§ **WHAT THE TASK REQUIRES**: Print the following entries line for line, with no changes.

(Stored data entries)
_ _ _ _ _ _ _
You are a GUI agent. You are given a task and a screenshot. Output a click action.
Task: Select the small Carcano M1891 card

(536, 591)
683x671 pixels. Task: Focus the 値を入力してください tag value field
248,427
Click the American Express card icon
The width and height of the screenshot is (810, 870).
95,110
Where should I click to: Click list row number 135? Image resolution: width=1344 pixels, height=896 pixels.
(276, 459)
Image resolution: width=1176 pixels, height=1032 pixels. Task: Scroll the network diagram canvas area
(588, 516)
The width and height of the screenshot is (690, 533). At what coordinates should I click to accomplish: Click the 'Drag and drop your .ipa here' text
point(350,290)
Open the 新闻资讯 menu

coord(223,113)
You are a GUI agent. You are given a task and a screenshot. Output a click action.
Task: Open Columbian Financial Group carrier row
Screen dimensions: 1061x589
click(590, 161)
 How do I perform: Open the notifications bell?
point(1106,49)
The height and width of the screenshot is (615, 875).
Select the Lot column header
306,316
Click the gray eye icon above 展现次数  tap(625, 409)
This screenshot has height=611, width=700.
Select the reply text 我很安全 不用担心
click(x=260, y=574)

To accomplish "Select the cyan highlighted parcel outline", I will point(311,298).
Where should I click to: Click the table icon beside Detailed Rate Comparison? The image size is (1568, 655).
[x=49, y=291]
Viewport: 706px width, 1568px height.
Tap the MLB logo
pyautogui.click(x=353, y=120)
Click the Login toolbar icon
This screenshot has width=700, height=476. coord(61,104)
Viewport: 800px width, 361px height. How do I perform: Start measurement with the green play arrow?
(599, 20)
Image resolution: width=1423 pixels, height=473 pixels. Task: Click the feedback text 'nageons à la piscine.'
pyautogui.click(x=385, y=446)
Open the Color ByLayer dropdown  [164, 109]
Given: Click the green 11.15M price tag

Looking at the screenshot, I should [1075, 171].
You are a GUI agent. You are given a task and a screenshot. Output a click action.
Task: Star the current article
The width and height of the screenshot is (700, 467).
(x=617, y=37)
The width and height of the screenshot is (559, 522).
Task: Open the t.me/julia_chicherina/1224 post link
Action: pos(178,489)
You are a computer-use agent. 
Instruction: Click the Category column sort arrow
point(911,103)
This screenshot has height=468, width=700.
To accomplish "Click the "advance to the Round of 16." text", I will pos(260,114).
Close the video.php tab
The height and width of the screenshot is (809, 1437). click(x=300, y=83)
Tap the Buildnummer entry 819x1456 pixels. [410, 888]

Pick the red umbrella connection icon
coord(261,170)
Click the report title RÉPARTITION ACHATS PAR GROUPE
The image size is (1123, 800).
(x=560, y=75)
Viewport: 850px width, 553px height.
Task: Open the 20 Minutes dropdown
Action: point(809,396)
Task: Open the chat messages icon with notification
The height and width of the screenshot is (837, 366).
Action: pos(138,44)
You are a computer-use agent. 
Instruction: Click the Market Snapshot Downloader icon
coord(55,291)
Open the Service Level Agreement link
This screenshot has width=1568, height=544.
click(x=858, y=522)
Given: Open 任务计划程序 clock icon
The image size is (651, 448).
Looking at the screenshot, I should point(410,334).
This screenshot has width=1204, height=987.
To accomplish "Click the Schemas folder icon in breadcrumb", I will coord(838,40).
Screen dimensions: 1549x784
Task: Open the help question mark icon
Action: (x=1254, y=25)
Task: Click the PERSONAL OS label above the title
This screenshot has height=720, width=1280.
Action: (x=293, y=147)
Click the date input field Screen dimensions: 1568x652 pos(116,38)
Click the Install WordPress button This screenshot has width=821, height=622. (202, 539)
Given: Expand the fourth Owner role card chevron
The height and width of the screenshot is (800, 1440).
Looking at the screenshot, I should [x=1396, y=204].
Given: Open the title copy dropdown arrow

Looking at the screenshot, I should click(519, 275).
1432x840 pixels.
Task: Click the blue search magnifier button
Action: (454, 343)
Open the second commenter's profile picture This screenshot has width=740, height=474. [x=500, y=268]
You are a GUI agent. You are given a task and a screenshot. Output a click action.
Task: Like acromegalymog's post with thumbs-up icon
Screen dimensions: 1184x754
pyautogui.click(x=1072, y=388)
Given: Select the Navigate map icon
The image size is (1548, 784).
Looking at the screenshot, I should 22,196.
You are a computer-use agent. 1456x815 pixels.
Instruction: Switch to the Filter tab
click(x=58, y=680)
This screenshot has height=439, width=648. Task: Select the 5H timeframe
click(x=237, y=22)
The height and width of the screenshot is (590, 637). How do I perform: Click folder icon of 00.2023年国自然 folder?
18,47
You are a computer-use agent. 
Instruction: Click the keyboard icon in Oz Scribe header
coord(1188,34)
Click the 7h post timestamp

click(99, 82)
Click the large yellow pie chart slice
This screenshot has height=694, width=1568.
_ _ _ _ _ _ _
§ **SOLUTION**:
You are a GUI agent. You are given a task and a screenshot. Output a click action.
Task: Select the small Carcano M1891 card

(536, 591)
683x671 pixels. Task: Focus the 値を入力してください tag value field
248,427
Click the American Express card icon
The width and height of the screenshot is (810, 870).
95,110
Where should I click to: Click list row number 135? Image resolution: width=1344 pixels, height=896 pixels.
(276, 459)
Image resolution: width=1176 pixels, height=1032 pixels. Task: Scroll the network diagram canvas area
(588, 516)
The width and height of the screenshot is (690, 533). At what coordinates should I click to accomplish: Click the 'Drag and drop your .ipa here' text
point(350,290)
Open the 新闻资讯 menu

coord(223,113)
You are a GUI agent. You are given a task and a screenshot. Output a click action.
Task: Open Columbian Financial Group carrier row
Screen dimensions: 1061x589
click(590, 161)
 How do I perform: Open the notifications bell?
point(1106,49)
The height and width of the screenshot is (615, 875).
Select the Lot column header
306,316
Click the gray eye icon above 展现次数  tap(625, 409)
This screenshot has height=611, width=700.
Select the reply text 我很安全 不用担心
click(x=260, y=574)

To accomplish "Select the cyan highlighted parcel outline", I will point(311,298).
Where should I click to: Click the table icon beside Detailed Rate Comparison? The image size is (1568, 655).
[x=49, y=291]
Viewport: 706px width, 1568px height.
Tap the MLB logo
pyautogui.click(x=353, y=120)
Click the Login toolbar icon
This screenshot has width=700, height=476. coord(61,104)
Viewport: 800px width, 361px height. How do I perform: Start measurement with the green play arrow?
(599, 20)
Image resolution: width=1423 pixels, height=473 pixels. Task: Click the feedback text 'nageons à la piscine.'
pyautogui.click(x=385, y=446)
Open the Color ByLayer dropdown  [164, 109]
Given: Click the green 11.15M price tag

Looking at the screenshot, I should [1075, 171].
You are a GUI agent. You are given a task and a screenshot. Output a click action.
Task: Star the current article
The width and height of the screenshot is (700, 467).
(x=617, y=37)
The width and height of the screenshot is (559, 522).
Task: Open the t.me/julia_chicherina/1224 post link
Action: pos(178,489)
You are a computer-use agent. 
Instruction: Click the Category column sort arrow
point(911,103)
This screenshot has height=468, width=700.
To accomplish "Click the "advance to the Round of 16." text", I will pos(260,114).
Close the video.php tab
The height and width of the screenshot is (809, 1437). click(x=300, y=83)
Tap the Buildnummer entry 819x1456 pixels. [410, 888]

Pick the red umbrella connection icon
coord(261,170)
Click the report title RÉPARTITION ACHATS PAR GROUPE
The image size is (1123, 800).
(x=560, y=75)
Viewport: 850px width, 553px height.
Task: Open the 20 Minutes dropdown
Action: point(809,396)
Task: Open the chat messages icon with notification
The height and width of the screenshot is (837, 366).
Action: pos(138,44)
You are a computer-use agent. 
Instruction: Click the Market Snapshot Downloader icon
coord(55,291)
Open the Service Level Agreement link
This screenshot has width=1568, height=544.
click(x=858, y=522)
Given: Open 任务计划程序 clock icon
The image size is (651, 448).
Looking at the screenshot, I should point(410,334).
This screenshot has width=1204, height=987.
To accomplish "Click the Schemas folder icon in breadcrumb", I will coord(838,40).
Screen dimensions: 1549x784
Task: Open the help question mark icon
Action: (x=1254, y=25)
Task: Click the PERSONAL OS label above the title
This screenshot has height=720, width=1280.
Action: (x=293, y=147)
Click the date input field Screen dimensions: 1568x652 pos(116,38)
Click the Install WordPress button This screenshot has width=821, height=622. (202, 539)
Given: Expand the fourth Owner role card chevron
The height and width of the screenshot is (800, 1440).
Looking at the screenshot, I should [x=1396, y=204].
Given: Open the title copy dropdown arrow

Looking at the screenshot, I should click(519, 275).
1432x840 pixels.
Task: Click the blue search magnifier button
Action: (454, 343)
Open the second commenter's profile picture This screenshot has width=740, height=474. [x=500, y=268]
You are a GUI agent. You are given a task and a screenshot. Output a click action.
Task: Like acromegalymog's post with thumbs-up icon
Screen dimensions: 1184x754
pyautogui.click(x=1072, y=388)
Given: Select the Navigate map icon
The image size is (1548, 784).
Looking at the screenshot, I should 22,196.
You are a computer-use agent. 1456x815 pixels.
Instruction: Switch to the Filter tab
click(x=58, y=680)
This screenshot has height=439, width=648. Task: Select the 5H timeframe
click(x=237, y=22)
The height and width of the screenshot is (590, 637). How do I perform: Click folder icon of 00.2023年国自然 folder?
18,47
You are a computer-use agent. 
Instruction: Click the keyboard icon in Oz Scribe header
coord(1188,34)
Click the 7h post timestamp

click(99, 82)
Click the large yellow pie chart slice
This screenshot has height=694, width=1568.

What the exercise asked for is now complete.